▶ **About this exercise**
Would you please copy each line of the data in which the string "computer" occurs?
━━━━━━━━
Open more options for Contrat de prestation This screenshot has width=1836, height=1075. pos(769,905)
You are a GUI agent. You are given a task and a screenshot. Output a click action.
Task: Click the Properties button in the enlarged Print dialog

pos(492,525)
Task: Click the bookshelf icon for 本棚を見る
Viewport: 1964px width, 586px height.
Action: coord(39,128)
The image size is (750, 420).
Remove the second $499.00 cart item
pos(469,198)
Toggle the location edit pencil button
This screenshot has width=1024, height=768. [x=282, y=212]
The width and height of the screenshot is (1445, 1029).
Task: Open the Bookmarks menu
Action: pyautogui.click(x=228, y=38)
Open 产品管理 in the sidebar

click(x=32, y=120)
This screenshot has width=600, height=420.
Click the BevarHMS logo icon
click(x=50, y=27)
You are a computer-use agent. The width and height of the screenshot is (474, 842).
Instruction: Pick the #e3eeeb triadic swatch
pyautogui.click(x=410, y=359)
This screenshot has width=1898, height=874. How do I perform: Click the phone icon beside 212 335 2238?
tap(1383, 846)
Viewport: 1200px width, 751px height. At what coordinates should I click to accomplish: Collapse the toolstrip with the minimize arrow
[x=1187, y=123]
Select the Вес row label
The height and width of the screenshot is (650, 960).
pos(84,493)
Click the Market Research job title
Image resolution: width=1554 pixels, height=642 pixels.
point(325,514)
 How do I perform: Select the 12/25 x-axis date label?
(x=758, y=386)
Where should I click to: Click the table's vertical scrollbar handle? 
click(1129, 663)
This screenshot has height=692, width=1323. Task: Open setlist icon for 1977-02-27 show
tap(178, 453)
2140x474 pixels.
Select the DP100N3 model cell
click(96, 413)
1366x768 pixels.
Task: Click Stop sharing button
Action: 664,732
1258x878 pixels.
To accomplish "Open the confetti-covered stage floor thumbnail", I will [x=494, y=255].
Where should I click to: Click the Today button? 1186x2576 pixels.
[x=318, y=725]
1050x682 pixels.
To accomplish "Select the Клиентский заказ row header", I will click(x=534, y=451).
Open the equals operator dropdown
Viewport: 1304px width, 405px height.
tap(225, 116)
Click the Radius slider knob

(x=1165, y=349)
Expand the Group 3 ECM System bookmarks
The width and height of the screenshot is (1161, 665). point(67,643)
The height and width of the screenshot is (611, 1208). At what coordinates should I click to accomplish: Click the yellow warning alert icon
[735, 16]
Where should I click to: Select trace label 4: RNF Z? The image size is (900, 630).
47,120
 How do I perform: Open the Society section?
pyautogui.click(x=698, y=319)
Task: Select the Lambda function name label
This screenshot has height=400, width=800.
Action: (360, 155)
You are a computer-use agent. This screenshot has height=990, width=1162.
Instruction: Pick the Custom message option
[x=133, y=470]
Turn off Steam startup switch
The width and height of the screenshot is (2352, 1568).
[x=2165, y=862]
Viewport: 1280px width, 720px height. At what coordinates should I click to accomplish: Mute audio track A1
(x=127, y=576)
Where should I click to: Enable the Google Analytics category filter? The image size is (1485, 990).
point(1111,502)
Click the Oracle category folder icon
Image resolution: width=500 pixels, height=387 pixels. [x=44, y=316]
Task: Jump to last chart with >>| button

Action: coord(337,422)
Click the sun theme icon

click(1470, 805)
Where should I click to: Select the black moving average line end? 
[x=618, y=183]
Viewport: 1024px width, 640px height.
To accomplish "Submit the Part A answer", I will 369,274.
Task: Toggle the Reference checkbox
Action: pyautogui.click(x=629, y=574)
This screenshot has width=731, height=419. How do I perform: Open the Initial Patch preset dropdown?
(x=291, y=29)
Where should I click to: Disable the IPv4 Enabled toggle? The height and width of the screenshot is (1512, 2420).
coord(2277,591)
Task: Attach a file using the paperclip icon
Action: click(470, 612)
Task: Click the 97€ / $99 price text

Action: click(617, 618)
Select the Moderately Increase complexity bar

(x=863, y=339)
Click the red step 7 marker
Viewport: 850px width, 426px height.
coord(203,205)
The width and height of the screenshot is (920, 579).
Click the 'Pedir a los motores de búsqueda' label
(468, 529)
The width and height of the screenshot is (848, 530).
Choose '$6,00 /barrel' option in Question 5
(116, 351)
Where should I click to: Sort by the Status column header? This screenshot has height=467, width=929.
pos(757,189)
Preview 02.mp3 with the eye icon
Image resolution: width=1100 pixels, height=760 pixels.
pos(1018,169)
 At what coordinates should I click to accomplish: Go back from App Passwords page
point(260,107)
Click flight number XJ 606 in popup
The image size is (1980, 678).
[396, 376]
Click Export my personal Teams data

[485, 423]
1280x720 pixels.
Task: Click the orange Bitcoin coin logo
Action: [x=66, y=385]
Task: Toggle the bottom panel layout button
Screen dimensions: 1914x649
━━━━━━━━
▶ **Expected output**
You are a computer-use agent. The width and height of the screenshot is (474, 842).
You are a computer-use agent. This screenshot has height=990, width=1162.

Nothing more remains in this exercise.